Une interdiction qui ne laisse aucun répit aux investisseurs
La rapidité de la procédure a pris de court l’ensemble de la communauté crypto française. D’après Les Échos, l’AMF aurait notifié sa décision à Bitget le 20 janvier à 14h30, laissant moins de 10 heures à la plateforme pour se conformer ou cesser ses activités. « Nous n’avons eu d’autre choix que de bloquer l’accès à nos services pour les résidents français », a déclaré un porte-parole de Bitget dans un message posté sur le réseau social X à 18h22. La plateforme basée aux Seychelles comptait environ 182 000 utilisateurs actifs en France au moment de la fermeture, détenant collectivement des actifs estimés à 437 millions d’euros selon Bloomberg.
Les forums spécialisés comme BitcoinTalk et Reddit ont immédiatement été submergés de messages paniqués. « J’ai 12 000 euros bloqués sur Bitget, impossible de retirer mes fonds depuis minuit », témoigne un utilisateur parisien sur le subreddit r/CryptoFR à 2h34 dans la nuit du 21 janvier. La plateforme affirme que les retraits restent possibles pour les utilisateurs français, mais plusieurs témoignages rapportés par CoinDesk font état de transactions bloquées ou de vérifications d’identité supplémentaires imposées depuis la fermeture.
MiCA : le nouveau gendarme européen des cryptomonnaies
Cette interdiction s’inscrit dans le cadre de l’application du règlement Markets in Crypto-Assets, le texte européen qui harmonise depuis le 30 décembre 2024 la régulation des actifs numériques dans les 27 États membres. Selon le texte officiel publié au Journal officiel de l’Union européenne, toute plateforme souhaitant opérer en Europe doit désormais obtenir une licence MiCA ou, pour la France, être enregistrée en tant que Prestataire de Services sur Actifs Numériques auprès de l’AMF.
Or Bitget n’avait entrepris aucune démarche dans ce sens. « L’entreprise n’a jamais déposé de dossier d’enregistrement PSAN malgré nos relances depuis novembre 2024 », précise une source proche du régulateur citée par La Tribune. Cette négligence contraste avec la stratégie adoptée par ses concurrents : Binance a obtenu son enregistrement PSAN le 16 mai 2025, tandis que Coinbase et Kraken avaient anticipé dès 2023. Le processus d’enregistrement, qui coûte entre 50 000 et 120 000 euros selon les cabinets spécialisés, impose notamment des obligations strictes en matière de lutte contre le blanchiment et de séparation des actifs clients.
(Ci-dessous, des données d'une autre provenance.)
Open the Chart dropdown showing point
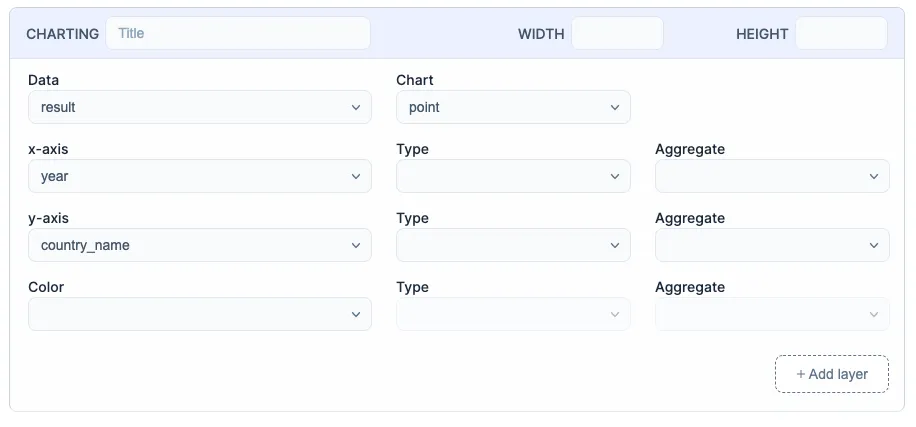916x427 pixels. (513, 107)
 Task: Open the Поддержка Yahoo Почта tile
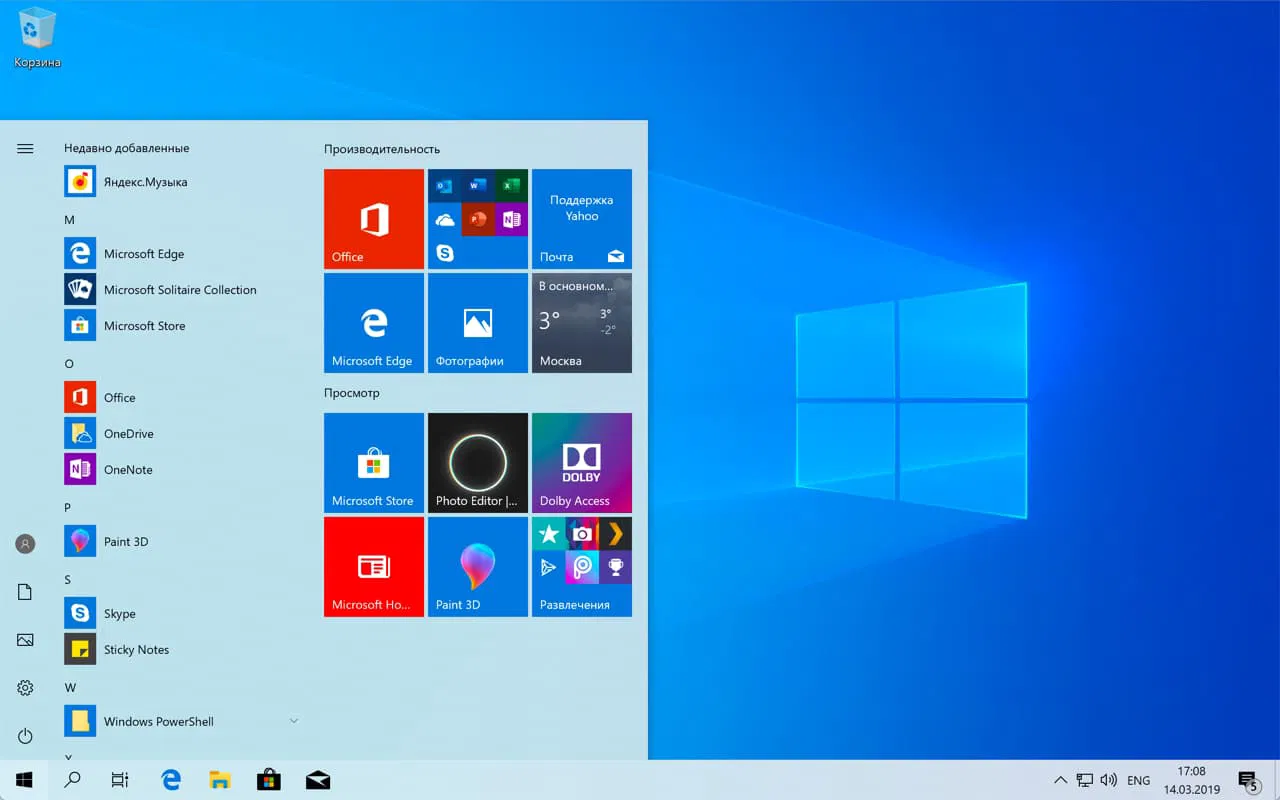click(x=581, y=218)

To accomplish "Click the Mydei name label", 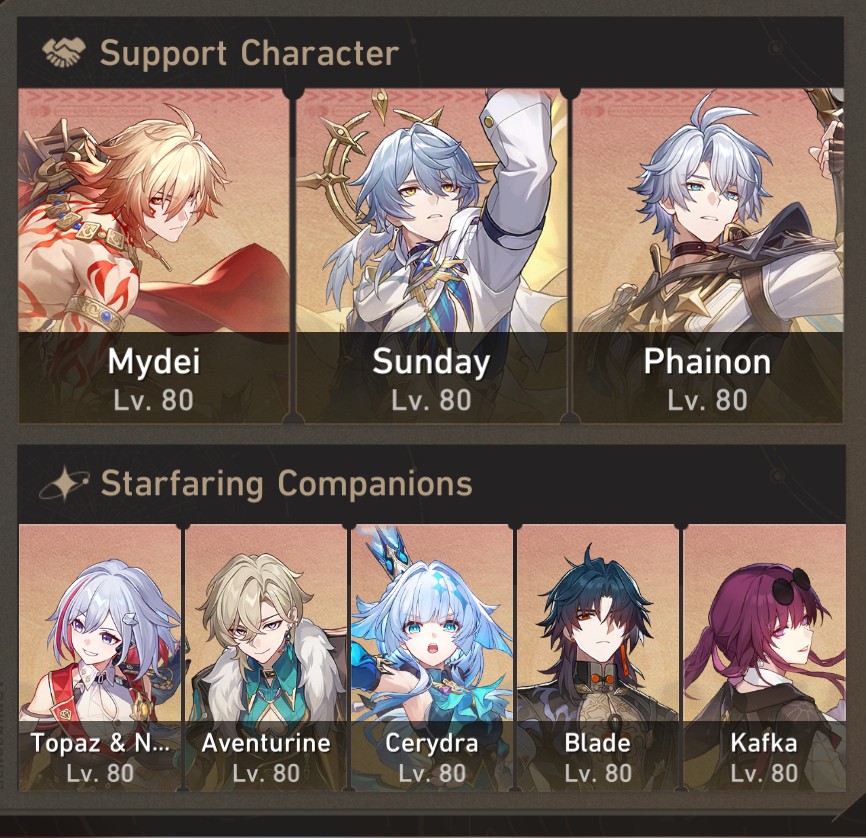I will tap(154, 362).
« Bitget a sciemment choisi de ne pas se conformer à la réglementation française et européenne, exposant ainsi ses utilisateurs à des risques majeurs en matière de protection des fonds et de sécurité des transactions », selon Marie-Anne Barbat-Layani, présidente de l’AMF, dans une interview accordée à BFM Business le 21 janvier.
Un effet domino qui menace d’autres plateformes
Le cas Bitget pourrait n’être que le premier d’une longue série. L’AMF a publié le 15 janvier 2026 une liste actualisée de 23 plateformes d’échange opérant en France sans autorisation, dont certaines pèsent plusieurs milliards de dollars de capitalisation. Parmi elles figurent Bybit, OKX et MEXC, trois acteurs majeurs qui totalisent ensemble plus de 15 milliards de dollars de volume quotidien selon CoinMarketCap.
« Nous allons procéder à des interdictions progressives mais systématiques de toutes les plateformes qui refusent de se conformer d’ici le 30 juin 2026 », a prévenu un haut responsable de l’AMF lors d’une audition à l’Assemblée nationale le 16 janvier. Cette stratégie de fermeté s’aligne sur celle adoptée par d’autres régulateurs européens : la BaFin allemande a banni 7 plateformes depuis septembre 2025, tandis que la CONSOB italienne en a interdit 11 depuis l’entrée en vigueur de MiCA.
Les experts du secteur anticipent une consolidation majeure du marché européen des cryptomonnaies. « Seules les plateformes disposant de ressources financières et juridiques suffisantes pourront se maintenir en Europe », analyse Thomas Hubert, associé du cabinet d’avocats Kramer Levin spécialisé en régulation crypto, interrogé par L’Agefi. Le coût total de mise en conformité MiCA, incluant les adaptations technologiques, les audits et les frais de licence, est estimé entre 2 et 5 millions d’euros par plateforme selon une étude de PwC France publiée en décembre 2025.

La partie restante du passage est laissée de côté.